Polynomial regression
Size features
In the following we look at the following features:
\(size, \sqrt{size},size^2,size^3,size^4\)
Size features with normalized features and gradient descent
sizes <- data[,1]
y <- data[,3]
alpha <- 0.4
iterations <- 1500
theta_init <- c(0,0,0,0,0,0)
sizes <- cbind(sizes,sqrt(sizes),sizes^2,sizes^3,sizes^4)
fN <- featureNormalization(sizes)
mu <- fN$mu
sigma <- fN$sigma
grad_desc <- gradientDescent(cbind(fN$nv,y),theta_init,alpha,iterations)
plotCostDev(grad_desc)
theta <- grad_desc$theta
plotdata <- cbind(data[,1],y)
x <- as.matrix(seq(from=0,to=5000,length.out=5000),ncol=1)
X <- cbind(x,sqrt(x),x^2,x^3,x^4)
ypred <- c(1,times=5000)
for (i in 1:dim(X)[1]){
ypred[i] <- hnormal(theta,X[i,],mu,sigma)
}
plot(plotdata,col="red",pch=4,lwd=2,xlab="size",ylab="price",xlim=c(0,5000),ylim=c(0,1000000))
points(x,ypred,type="l",col="blue")
Theta values: 340412.66, 55199.58, -25098.50, 123268.06, 47768.23, -101072.67
Size features with normal equation (standard values for R’s inverse function ginv)
sizes <- data[,1]
y <- data[,3]
sizes <- cbind(sizes,sqrt(sizes),sizes^2,sizes^3,sizes^4)
sizes <- ones(sizes)
theta <- normalEquation(sizes,y)
plotdata <- cbind(data[,1],y)
plot(plotdata,col="red",pch=4,lwd=2,xlab="sizes",ylab="price",xlim=c(0,5000),ylim=c(0,1000000))
curve(theta[1]+theta[2]*x+theta[3]*sqrt(x)+theta[4]*(x^2)+theta[5]*(x^3)+theta[6]*(x^4),col="blue",add=TRUE)
Theta values: 1.344396e-23, 4.582734e-20, 7.757718e-22, 1.691249e-16, 6.589354e-13, 2.661079e-09
Size features with normal equation (parameter tol=0 for R’s inverse function ginv)
sizes <- data[,1]
y <- data[,3]
sizes <- cbind(sizes,sqrt(sizes),sizes^2,sizes^3,sizes^4)
sizes <- ones(sizes)
theta <- normalEquationExact(sizes,y)
plotdata <- cbind(data[,1],y)
plot(plotdata,col="red",pch=4,lwd=2,xlab="sizes",ylab="price",xlim=c(0,5000),ylim=c(0,1000000))
curve(theta[1]+theta[2]*x+theta[3]*sqrt(x)+theta[4]*(x^2)+theta[5]*(x^3)+theta[6]*(x^4),col="blue",add=TRUE)
Theta values: 2.044467e+05, 3.003035e-01, -8.389948e+02, 3.892136e-02, 5.106840e-06, -1.870584e-09
Number of bedrooms features
In the following we look at the following features:
\(bedrooms, \sqrt{bedrooms},bedrooms^2,bedrooms^3,bedrooms^4\)

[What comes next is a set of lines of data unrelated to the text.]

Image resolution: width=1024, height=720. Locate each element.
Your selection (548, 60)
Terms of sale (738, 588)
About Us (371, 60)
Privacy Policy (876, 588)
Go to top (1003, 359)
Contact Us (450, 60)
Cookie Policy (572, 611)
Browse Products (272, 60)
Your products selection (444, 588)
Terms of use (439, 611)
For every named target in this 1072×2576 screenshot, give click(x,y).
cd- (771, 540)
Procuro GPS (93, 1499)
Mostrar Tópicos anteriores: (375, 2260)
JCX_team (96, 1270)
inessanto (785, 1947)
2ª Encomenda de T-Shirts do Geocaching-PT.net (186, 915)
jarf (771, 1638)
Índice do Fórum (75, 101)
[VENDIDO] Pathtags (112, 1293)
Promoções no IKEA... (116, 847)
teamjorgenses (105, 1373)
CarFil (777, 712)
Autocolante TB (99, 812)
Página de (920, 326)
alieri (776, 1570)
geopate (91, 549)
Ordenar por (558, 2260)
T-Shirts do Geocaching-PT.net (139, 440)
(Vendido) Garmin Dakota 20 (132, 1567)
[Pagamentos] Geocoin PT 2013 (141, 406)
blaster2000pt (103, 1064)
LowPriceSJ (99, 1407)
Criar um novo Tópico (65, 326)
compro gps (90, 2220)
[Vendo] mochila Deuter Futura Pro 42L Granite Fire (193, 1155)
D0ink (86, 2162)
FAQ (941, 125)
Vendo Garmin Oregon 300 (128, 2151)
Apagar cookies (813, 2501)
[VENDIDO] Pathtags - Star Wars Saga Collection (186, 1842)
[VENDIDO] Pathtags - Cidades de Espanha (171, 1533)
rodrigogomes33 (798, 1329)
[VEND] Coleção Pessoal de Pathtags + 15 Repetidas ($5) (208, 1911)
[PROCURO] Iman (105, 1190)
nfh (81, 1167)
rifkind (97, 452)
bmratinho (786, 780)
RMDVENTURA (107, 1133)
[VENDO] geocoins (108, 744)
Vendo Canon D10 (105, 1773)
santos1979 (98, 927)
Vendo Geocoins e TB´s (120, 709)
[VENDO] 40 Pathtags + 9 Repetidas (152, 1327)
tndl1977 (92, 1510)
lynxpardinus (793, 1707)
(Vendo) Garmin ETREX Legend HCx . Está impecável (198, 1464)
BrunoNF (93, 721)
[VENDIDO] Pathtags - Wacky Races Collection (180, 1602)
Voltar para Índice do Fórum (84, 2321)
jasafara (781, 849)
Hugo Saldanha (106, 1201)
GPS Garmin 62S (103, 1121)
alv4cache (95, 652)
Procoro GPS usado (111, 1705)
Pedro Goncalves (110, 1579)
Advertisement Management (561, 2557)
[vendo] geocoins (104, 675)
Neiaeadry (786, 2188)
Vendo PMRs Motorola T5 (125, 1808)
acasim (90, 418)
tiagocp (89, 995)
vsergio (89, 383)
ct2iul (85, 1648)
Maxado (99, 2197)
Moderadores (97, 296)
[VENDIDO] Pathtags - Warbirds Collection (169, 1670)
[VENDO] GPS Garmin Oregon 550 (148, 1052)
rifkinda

Number of bedrooms features with normalized features and gradient descent
bedrooms <- data[,2]
y <- data[,3]
alpha <- 0.4
iterations <- 1500
theta_init <- c(0,0,0,0,0,0)
bedrooms <- cbind(bedrooms,sqrt(bedrooms),bedrooms^2,bedrooms^3,bedrooms^4)
fN <- featureNormalization(bedrooms)
mu <- fN$mu
sigma <- fN$sigma
grad_desc <- gradientDescent(cbind(fN$nv,y),theta_init,alpha,iterations)
plotCostDev(grad_desc)
theta <- grad_desc$theta
plotdata <- cbind(data[,2],y)
x <- as.matrix(seq(from=0,to=10,length.out=500),ncol=1)
X <- cbind(x,sqrt(x),x^2,x^3,x^4)
ypred <- c(1,times=500)
for (i in 1:dim(X)[1]){
ypred[i] <- hnormal(theta,X[i,],mu,sigma)
}
plot(plotdata,col="red",pch=4,lwd=2,xlab="bedrooms",ylab="price",xlim=c(0,10),ylim=c(0,1000000))
points(x,ypred,type="l",col="blue")
Theta values: 340412.66, -39531.47, 178076.09, -226671.90, -102517.28, 264158.47
Number of bedrooms with normal equation
bedrooms <- data[,2]
y <- data[,3]
bedrooms <- cbind(bedrooms,sqrt(bedrooms),bedrooms^2,bedrooms^3,bedrooms^4)
bedrooms <- ones(bedrooms)
theta <- normalEquation(bedrooms,y)
plotdata <- cbind(data[,2],y)
plot(plotdata,col="red",pch=4,lwd=2,xlab="bedrooms",ylab="price",xlim=c(0,10),ylim=c(0,1000000))
curve(theta[1]+theta[2]*x+theta[3]*sqrt(x)+theta[4]*(x^2)+theta[5]*(x^3)+theta[6]*(x^4),col="blue",add=TRUE)
Theta values: 6338.473, 64925.975, 33509.299, 101086.504, -51273.058, 6677.330
Be careful not to overfit your data!